- [TASK OBJECTIVE]: Give again, exactly and without pictures, the lines running from the line with "Given: Click the cast icon in player bar" to the end of the records below.

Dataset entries
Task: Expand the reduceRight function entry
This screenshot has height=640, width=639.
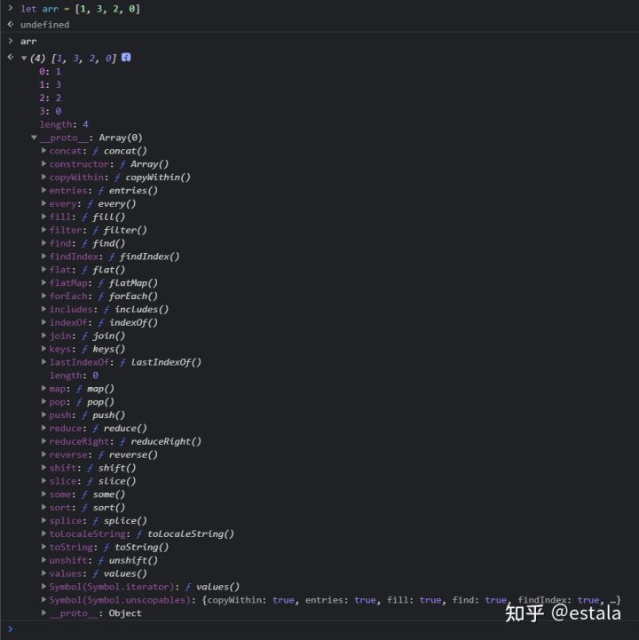Action: pos(43,441)
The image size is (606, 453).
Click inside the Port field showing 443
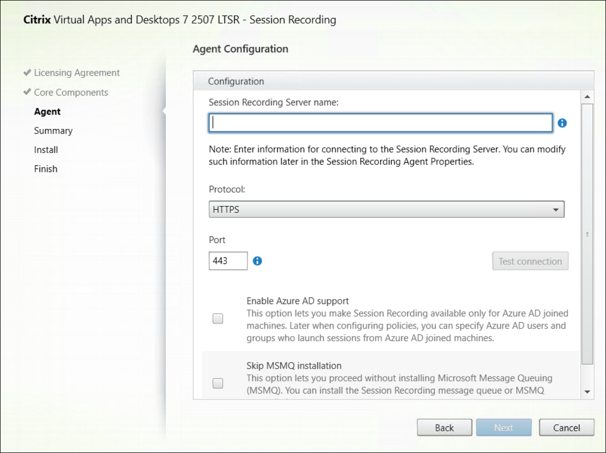point(228,261)
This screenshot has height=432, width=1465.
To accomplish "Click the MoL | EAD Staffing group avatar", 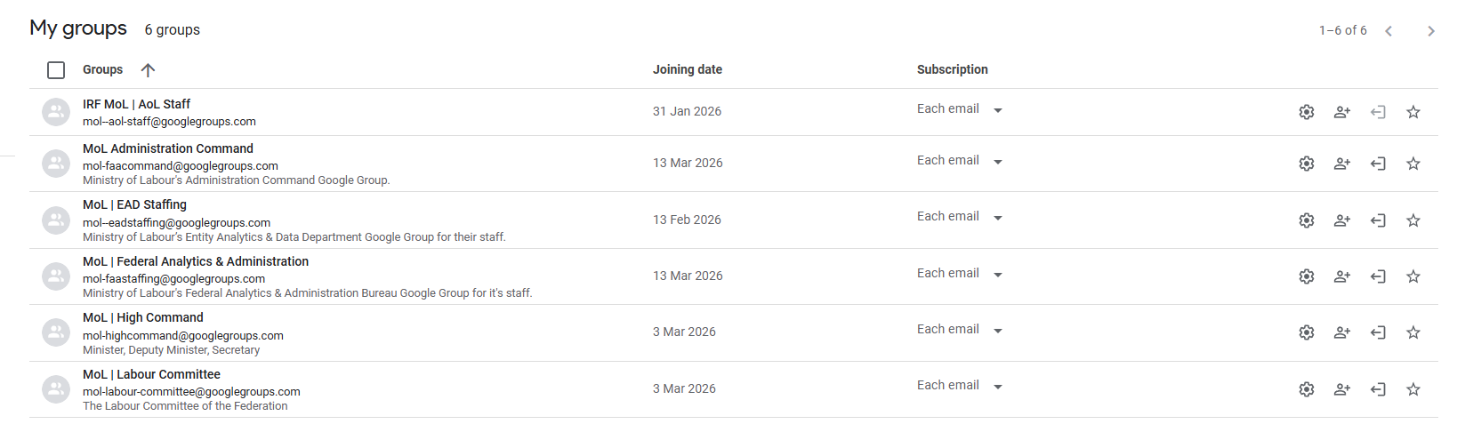I will click(x=56, y=220).
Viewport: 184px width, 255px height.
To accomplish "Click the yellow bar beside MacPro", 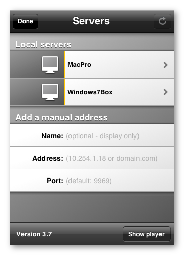I will pyautogui.click(x=65, y=65).
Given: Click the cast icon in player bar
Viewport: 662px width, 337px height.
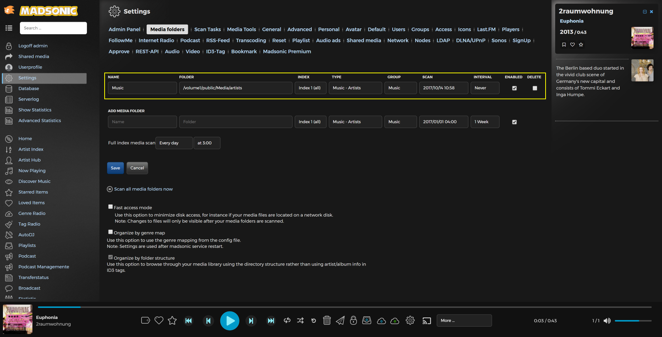Looking at the screenshot, I should tap(427, 321).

- [TASK OUTPUT]:
Given: Click the cast icon in player bar
Viewport: 662px width, 337px height.
Looking at the screenshot, I should tap(427, 321).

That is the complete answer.